>>>

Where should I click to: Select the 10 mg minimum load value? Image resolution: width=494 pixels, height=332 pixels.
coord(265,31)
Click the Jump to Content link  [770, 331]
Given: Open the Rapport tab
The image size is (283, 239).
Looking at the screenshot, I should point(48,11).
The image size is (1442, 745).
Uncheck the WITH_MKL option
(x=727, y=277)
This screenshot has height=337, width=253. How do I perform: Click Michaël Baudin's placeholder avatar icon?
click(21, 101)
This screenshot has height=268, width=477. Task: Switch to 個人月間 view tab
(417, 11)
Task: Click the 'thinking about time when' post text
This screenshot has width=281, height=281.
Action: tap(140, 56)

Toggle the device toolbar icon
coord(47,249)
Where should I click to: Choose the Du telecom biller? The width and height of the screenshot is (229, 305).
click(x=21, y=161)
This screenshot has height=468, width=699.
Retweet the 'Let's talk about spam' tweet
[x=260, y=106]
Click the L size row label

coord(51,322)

<<<
>>>

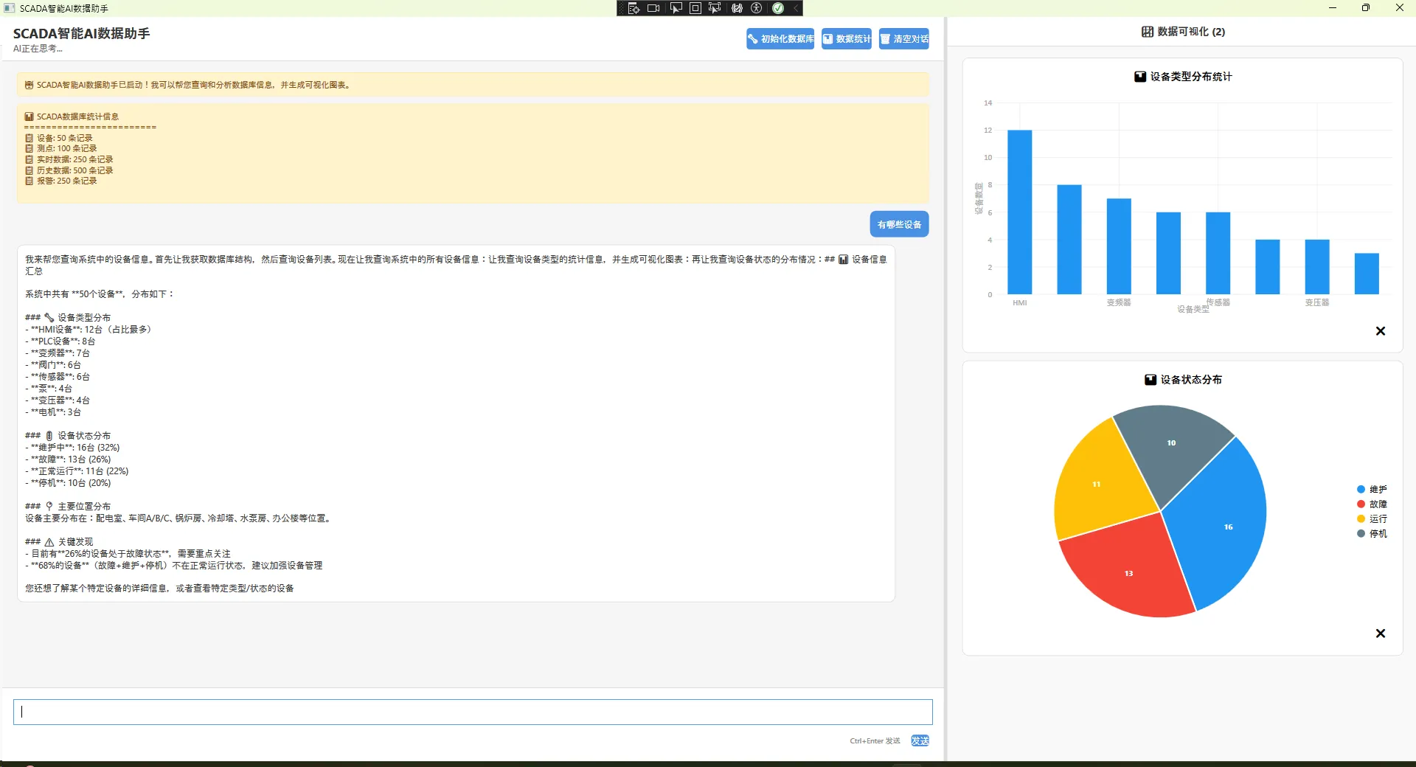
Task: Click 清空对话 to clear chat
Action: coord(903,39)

<<<

Task statement: Starting at the line that has "Uncheck the WITH_MKL option" in the records above, restate word for word every line until the one that has "Task: Click the", and include that one as well.

Your solution:
Uncheck the WITH_MKL option
(x=727, y=277)
This screenshot has height=337, width=253. How do I perform: Click Michaël Baudin's placeholder avatar icon?
click(21, 101)
This screenshot has height=268, width=477. Task: Switch to 個人月間 view tab
(417, 11)
Task: Click the 'thinking about time when' post text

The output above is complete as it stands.